Wednesday, July 25, 2007

Moving wealth into the future through money

Saving is good, but what does it mean? If in the future we will need some grain, then it is wise to save some. If in the future we will need something perishable then maybe we can save something non-perishable that we can swap for the perishable item at that time. We treat money as such a non-perishable item. This works in a small way, for individuals, but not for a whole society.

Suppose I save some money in a suitcase under the bed. That reduces the amount of money in circulation (by a small amount), thus making all the money that is in circulation more valuable (deflation). When I later put the money back into circulation it acquires its value from all the other money in circulation by making that other money fractionally less valuable (inflation). In this way an individual or a group can move wealth into the future through money. Society as a whole can't move wealth into the future through money. This is slightly confused by the fact that an individual country might be able to do it in the context of all other countries. However since there is no global economic control, or global currency, a country can only do it by putting itself at the mercy of some other country, as countries holding US dollars do today.

There is also a problem when too many individuals try to move wealth into the future. In so far as they try to hold money they cause deflation. However governments can't allow that, so more money is put in circulation. The trouble is that this leaves the potential to cause inflation in the hands of consumers, and the government has more trouble taking money out of circulation when inflation starts. The other way people try to move wealth into the future is by buying assets. This leads to bubbles when there is too much money chasing too few assets of genuine long term value.

Money has three roles: as a mechanism for efficient exchange of goods, as a unit of value, and, as discussed above, as a way of moving moving wealth into the future. The first two are related and inseparable. The third doesn't work and gets in the way of the other two, because stored money is always threatening to flood onto markets causing inflation and bubbles.

More on this another day.

2 comments:

  1. I forgot that I already had an OLD post on this. Here it is:

    2005/03/14: You can't move wealth into the future through money

    If we put money in the bank, or under the bed, and get it out a year later then we have, from a private point of view moved some wealth into the future. This is the essence of saving for a rainy day. Politicians and journalists love to take this private commonsense activity and apply it community wide. Indeed I finally got sick of Paul Krugman (nytimes.com) for his cynical repetition of arguments that he didn't actually believe.

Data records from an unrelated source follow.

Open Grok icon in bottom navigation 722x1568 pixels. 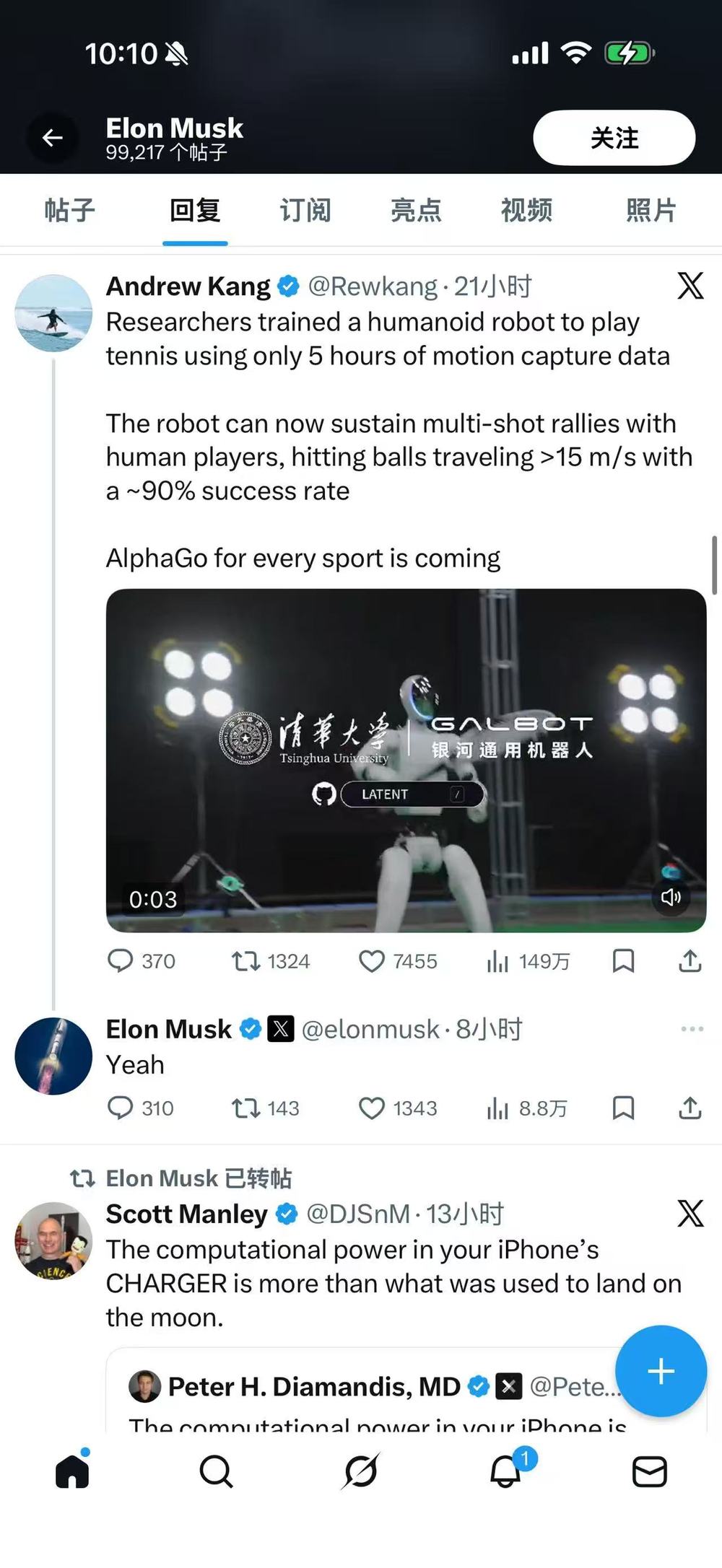[361, 1471]
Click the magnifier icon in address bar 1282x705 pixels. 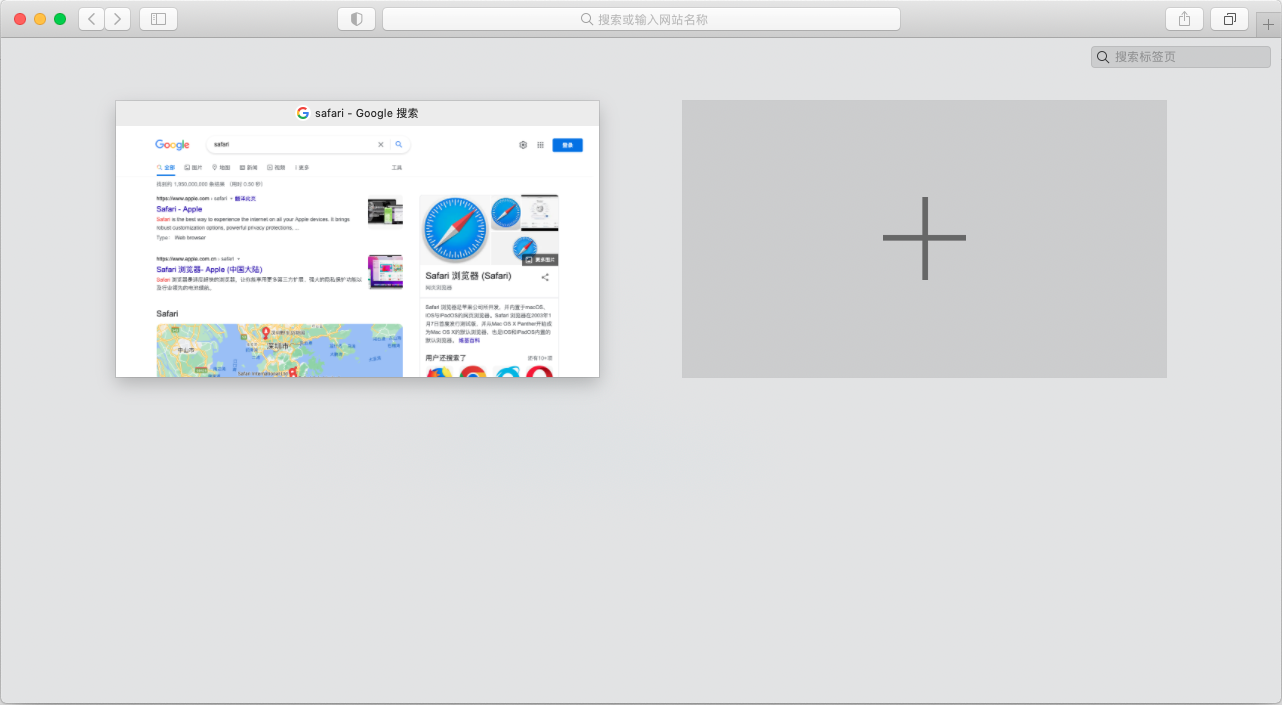587,19
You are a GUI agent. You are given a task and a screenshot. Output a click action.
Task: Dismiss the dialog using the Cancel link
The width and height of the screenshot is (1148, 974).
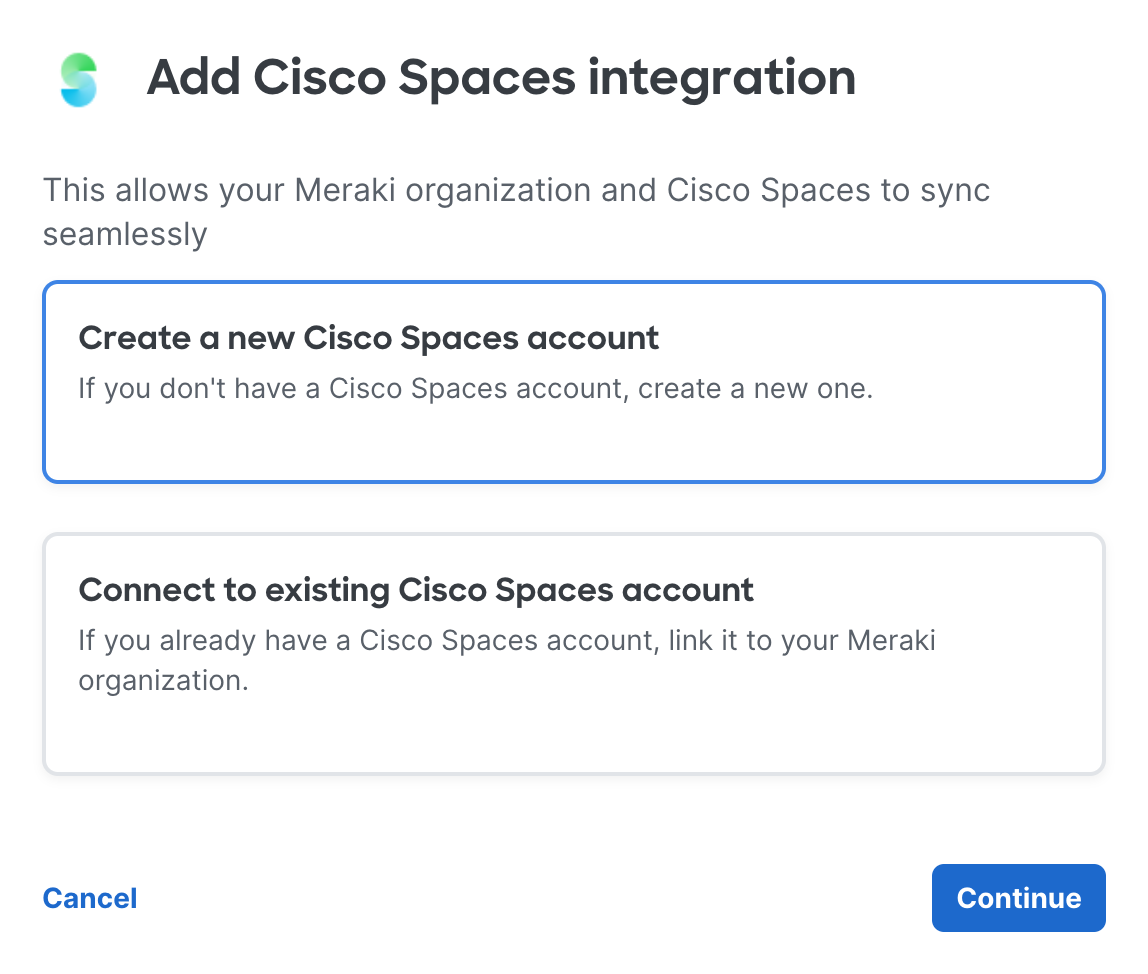[x=90, y=898]
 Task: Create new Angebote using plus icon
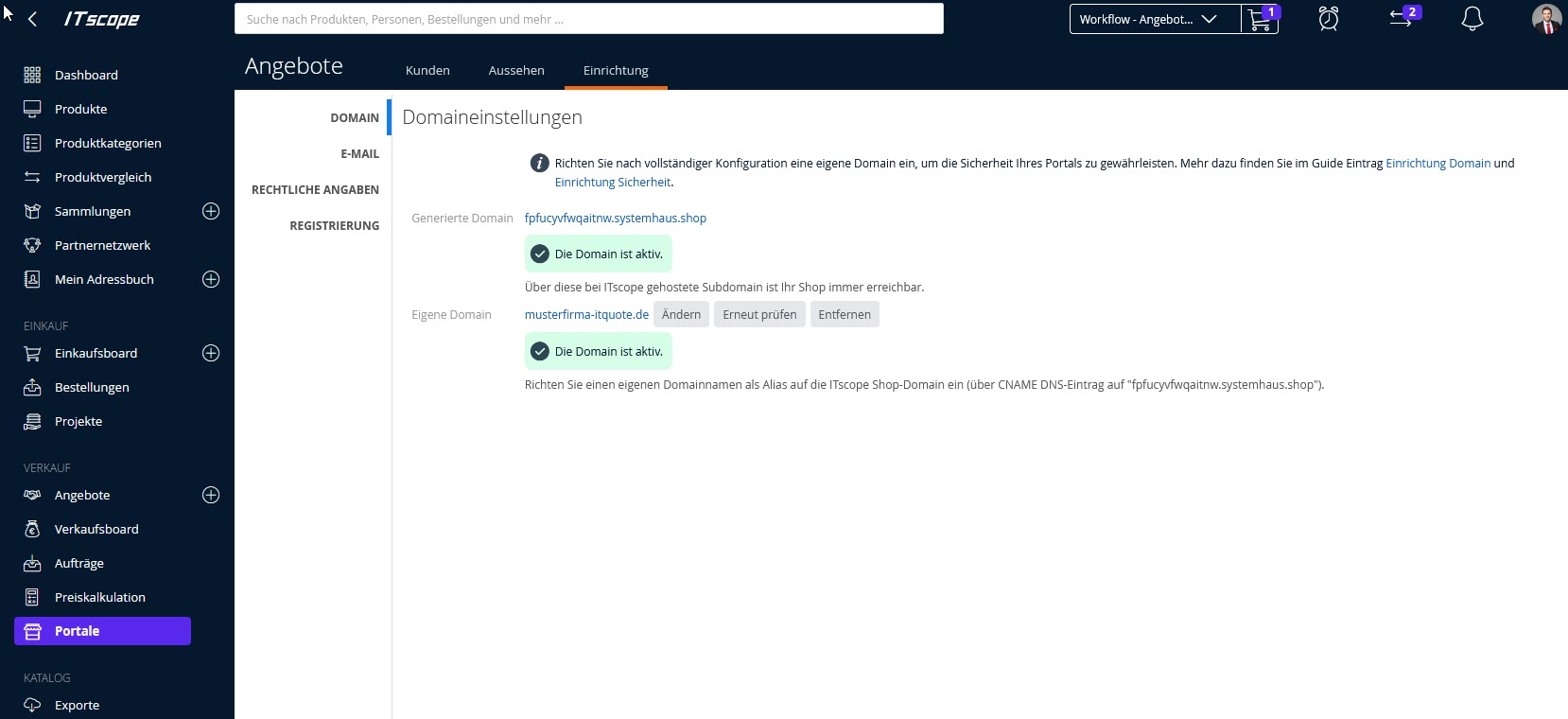tap(211, 495)
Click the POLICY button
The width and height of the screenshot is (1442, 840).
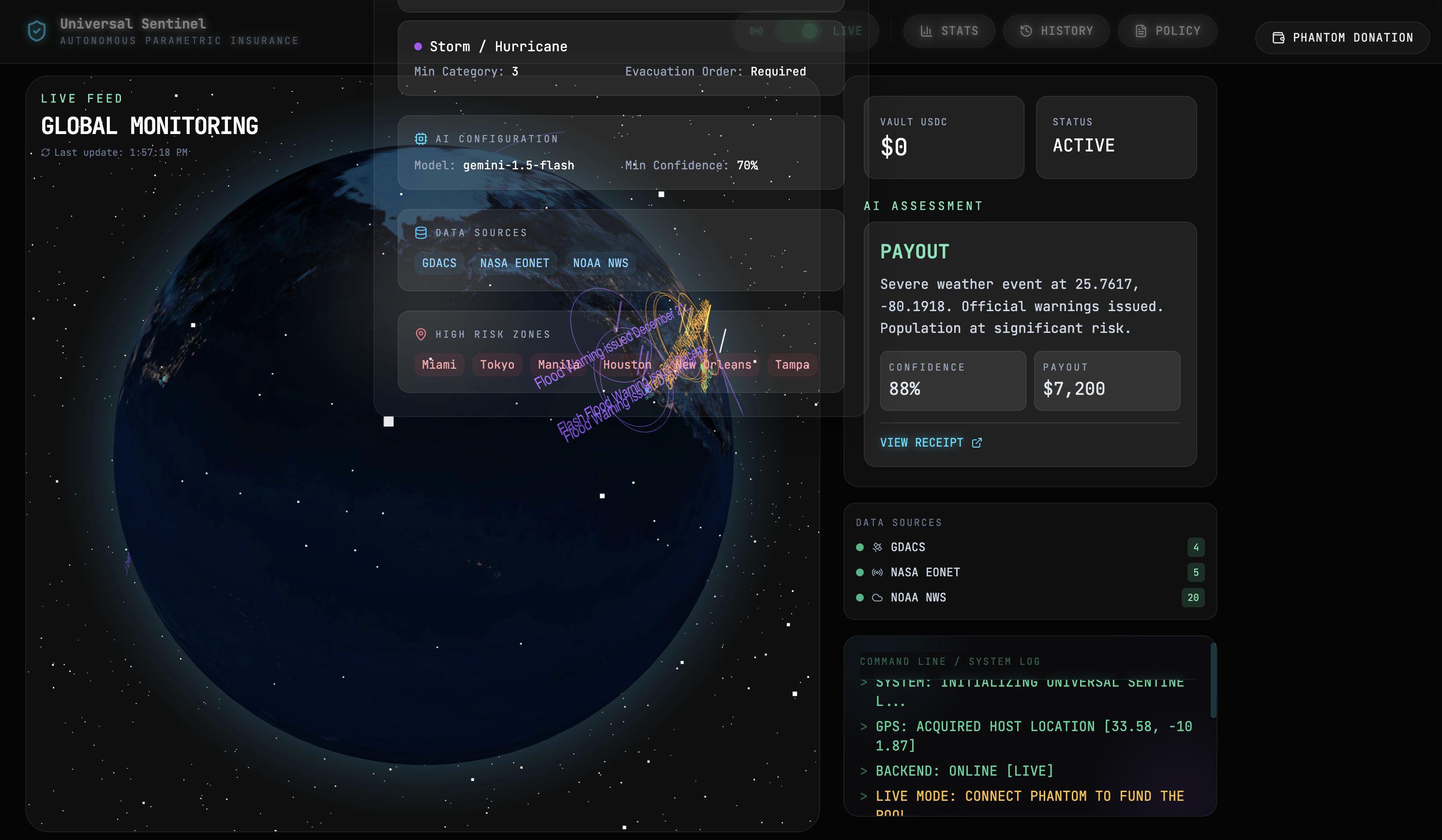pos(1167,31)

    For the individual it works if they are embedded in a world of other people that keeps going at about the same rate. When we put money under the bed then there is less in circulation and every dollar in circulation is thus worth minutely more. When we take it out every dollar is worth minutely less as our money returns to circulation.

    Suppose the government says "In 20 years time we'll need extra money for government services so we'll save for it". They run a taxation surplus and put the money in the vault to get it out later. What happens is that running a tax surplus takes money out of circulation which is deflationary and benefits people holding money. When they later bring it out, that is inflationary and taxes people who happen to hold money at that time. This is not actually different from printing money, something that governments should only do in an emergency. Governments running taxation deficits or surpluses is an important economic lever for controlling the economy now. It has nothing to do with saving for the future, or the reverse.

    In "the novel that will never be written" the story kicks off with a discovery that is expected to lead to everyone becoming immortal. The newly elected first female president of the US dedicates her term in office to ensuring that immortals will never live on Earth. "We believe in the cycle of life and that is the way life on Earth must continue. If you want to live forever then the rest of the Universe awaits you. Start saving. In 40 years people over 100, other than the genuinely elderly, will be removed from Earth and that age will be reduced to 80." The president's words receive worldwide support. A sufficient number start saving to bring the world economy to its knees. The governments could pump money into the economy so that those who aren't saving would be richer and would take up the slack of consumption, but then the wrong things would be produced. The real problem would be in 40 years time when people start trying to turn their savings into a comfortable life in space: this would produce inflation but couldn't suddenly materialize the goods and services needed to meet that demand. What the savers really need to achieve is to reorient much of the world's productive capability to building cities in space for the billions who will wish to take the road to immortality. This is a social effort that needs government action to be achieved. Everyone realises that capitalism has its limits and sometimes a bit of socialism is the right answer. The end.